→ Aim 1: In the passage on encoding a musical composition, rewrite everything from "At 601, respective" down to "212 of method 200.", putting "nested" wherever "hierarchically-dependent" appears.

----

FIG. 6 is a flow diagram showing an exemplary computer-implemented method 600 of encoding a musical composition in a digital file format in accordance with the present systems, devices, and methods. In method 600, the musical composition includes a first bar and the first bar includes both a first note and a first set of beats. Throughout this specification and the appended claims, the term “first” and related similar terms, such as “second,” “third,” and the like, are often used to identify or distinguish one element or object from other elements or objects (as in, for example, “first note” and “first bar”). Unless the specific context requires otherwise, such uses of the term “first,” and related similar terms such as “second,” “third,” and the like, should be construed only as distinguishing identifiers and not construed as indicating any particular order, sequence, chronology, or priority for the corresponding element(s) or object(s). For example, unless the specific context requires otherwise, the term “first note” simply refers to one particular note among other notes and does not necessarily require that such one particular note be positioned ahead of or before any other note in a sequence of notes; thus, a “first note” of a musical composition or bar is one particular note from the musical composition or bar and not necessarily the lead or chronologically-first note of the musical composition or bar.

Method 600 includes three main acts 601, 602, and 603. Main act 601 includes two sub-acts 611 and 612; sub-act 611 includes two additional sub-acts 621 and 622; and sub-act 612 includes two additional sub-acts 631 and 632. Those of skill in the art will appreciate that in alternative implementations certain acts and/or sub-acts may be omitted and/or additional acts and/or sub-acts may be added. Those of skill in the art will also appreciate that the illustrated order of the acts and/or sub-acts is shown for exemplary purposes only and may change in alternative implementations.

Generally, acts 601, 602, and 603 of method 600 are substantially similar to acts 201, 202, and 203, respectively, of method 200 from FIG. 2, except that method 600 provides a specific example of encoding a first note of a first bar of the musical composition for the purposes of illustrating an exemplary implementation of the present systems, devices, and methods.

At 601, respective components of the musical composition are encoded in a set of hierarchically-dependent data objects similar to act 201 of method 200. Also similar to method 200, method 600 likewise breaks main act 601 into sub-acts 611 and 612 to provide illustrative examples of particular components of the musical composition that may be encoded in the set of hierarchically-dependent data objects. At 611, parameters of each note of the musical composition are encoded in a respective note data object similar to sub-act 211 of method 200, and at 612, parameters of each bar of the musical composition are encoded in a respective bar data object similar to sub-act 212 of method 200.

Sub-act 611 includes two additional sub-acts, 621 and 622. That is, in method 600, the act of encoding parameters of each note of the musical composition in a respective note data object at 611 involves performing sub-acts 621 and 622, each of which relates to the encoding of a respective specific parameter of the first note of the musical composition in a first note data object.

At 621, a pitch of the first note is encoded in the first note data object and at 622, a start time of the first note is encoded in the first note data object. Pitch and start time are respective parameters of the first note. The pitch and start time of the first note may be encoded in the first note data object by, for example, at least one processor, or by a combination of at least one processor and at least one non-transitory processor-readable storage medium with which the at least one processor is communicatively coupled.

----

→ Aim 2: Copy the records word for word, from their start down to the line containing "click(x=272, y=32)", including that line, and leave the pictures out.

----

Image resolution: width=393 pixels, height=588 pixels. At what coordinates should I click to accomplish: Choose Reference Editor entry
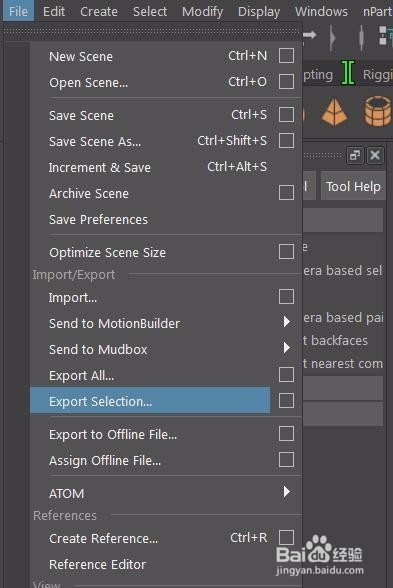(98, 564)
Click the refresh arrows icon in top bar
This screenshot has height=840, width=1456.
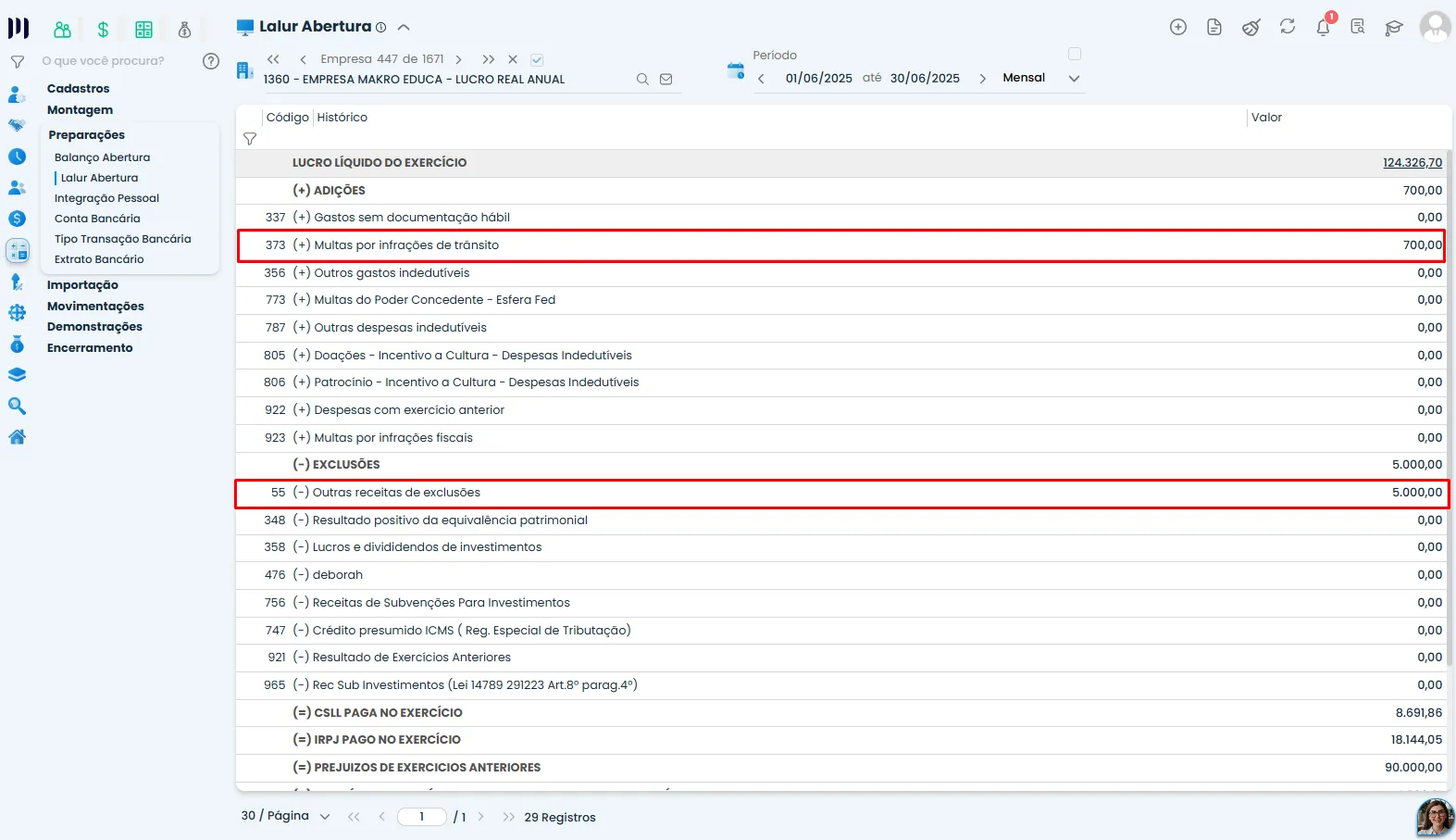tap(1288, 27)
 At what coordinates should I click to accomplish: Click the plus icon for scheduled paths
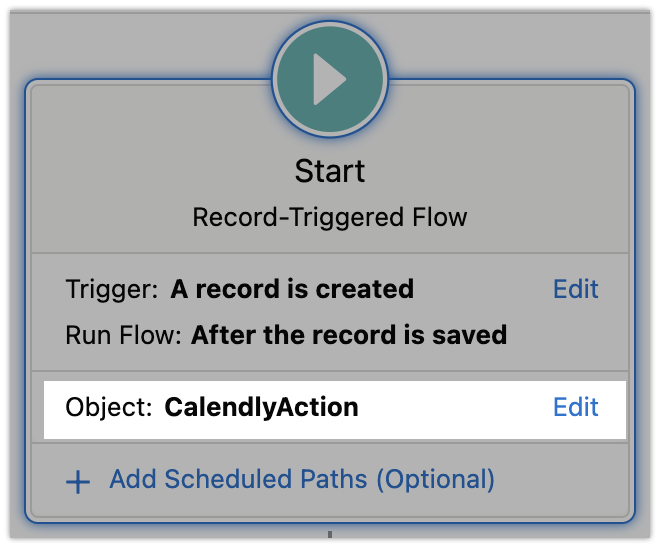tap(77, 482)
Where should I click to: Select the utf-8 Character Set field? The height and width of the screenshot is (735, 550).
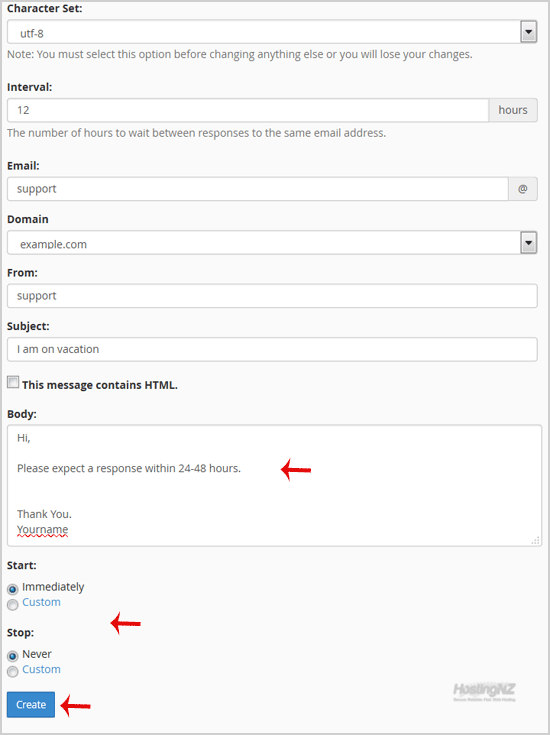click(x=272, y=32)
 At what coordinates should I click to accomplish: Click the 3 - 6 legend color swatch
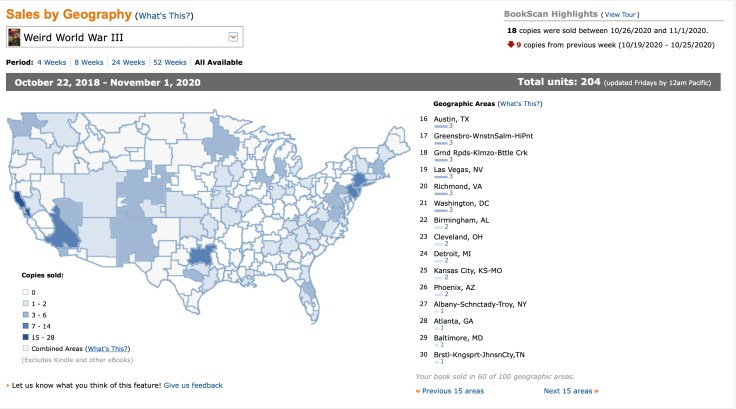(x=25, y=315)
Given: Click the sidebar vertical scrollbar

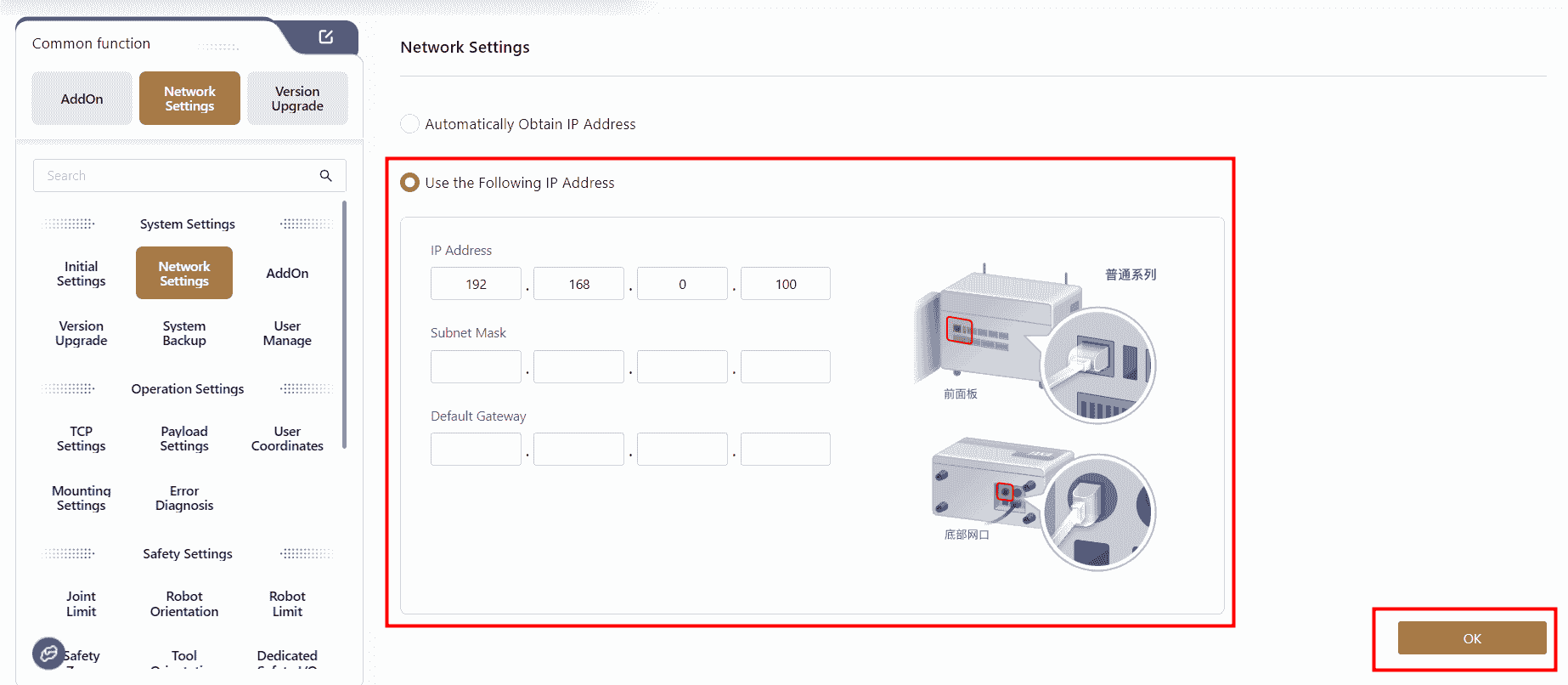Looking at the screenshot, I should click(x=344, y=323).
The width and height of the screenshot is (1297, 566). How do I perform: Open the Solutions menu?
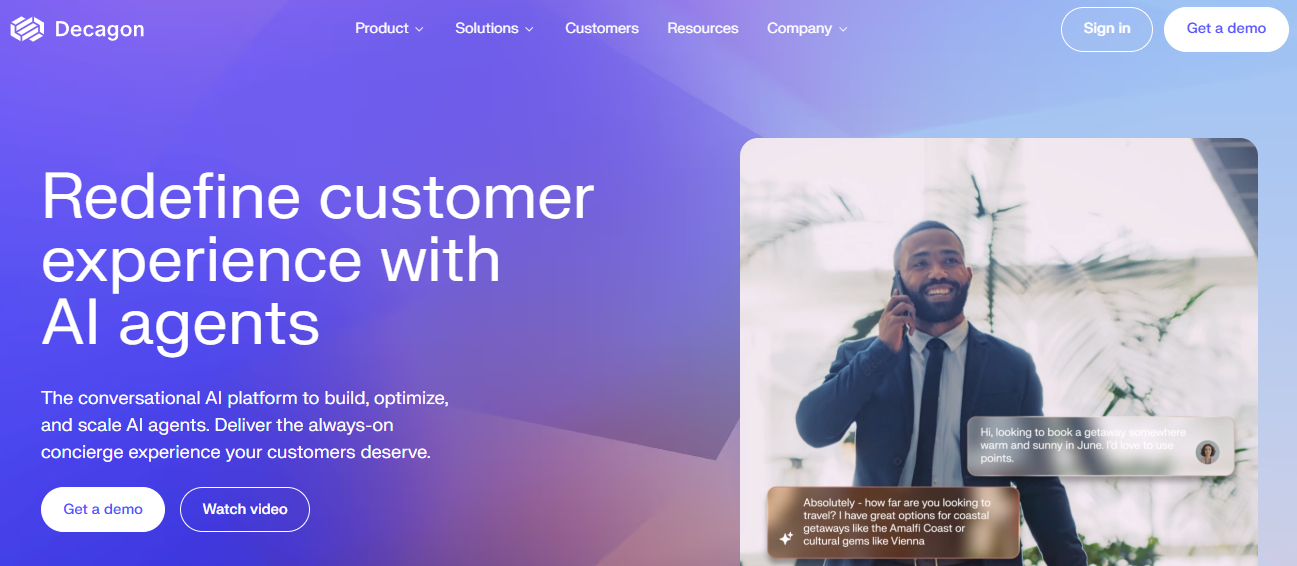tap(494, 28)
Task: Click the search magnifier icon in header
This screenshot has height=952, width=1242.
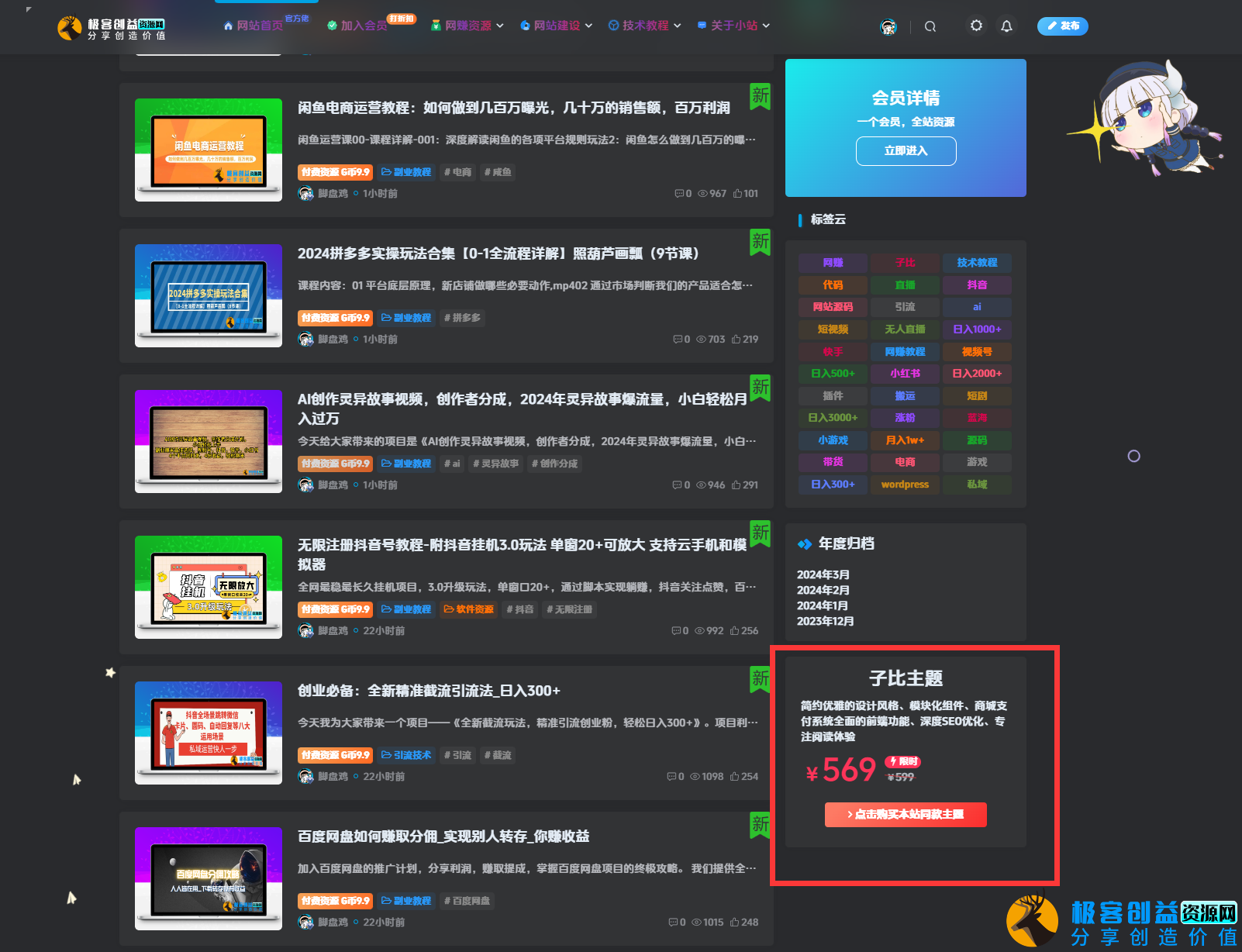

----

→ Complete output 1:
At 601, respective components of the musical composition are encoded in a set of nested data objects similar to act 201 of method 200. Also similar to method 200, method 600 likewise breaks main act 601 into sub-acts 611 and 612 to provide illustrative examples of particular components of the musical composition that may be encoded in the set of nested data objects. At 611, parameters of each note of the musical composition are encoded in a respective note data object similar to sub-act 211 of method 200, and at 612, parameters of each bar of the musical composition are encoded in a respective bar data object similar to sub-act 212 of method 200.

→ Complete output 2:
Image resolution: width=393 pixels, height=588 pixels. At what coordinates should I click to accomplish: Choose Reference Editor entry
(98, 564)
Click the refresh arrows icon in top bar
This screenshot has height=840, width=1456.
tap(1288, 27)
 At what coordinates should I click to accomplish: Click the plus icon for scheduled paths
tap(77, 482)
Where should I click to: Select the utf-8 Character Set field? The height and width of the screenshot is (735, 550).
click(x=272, y=32)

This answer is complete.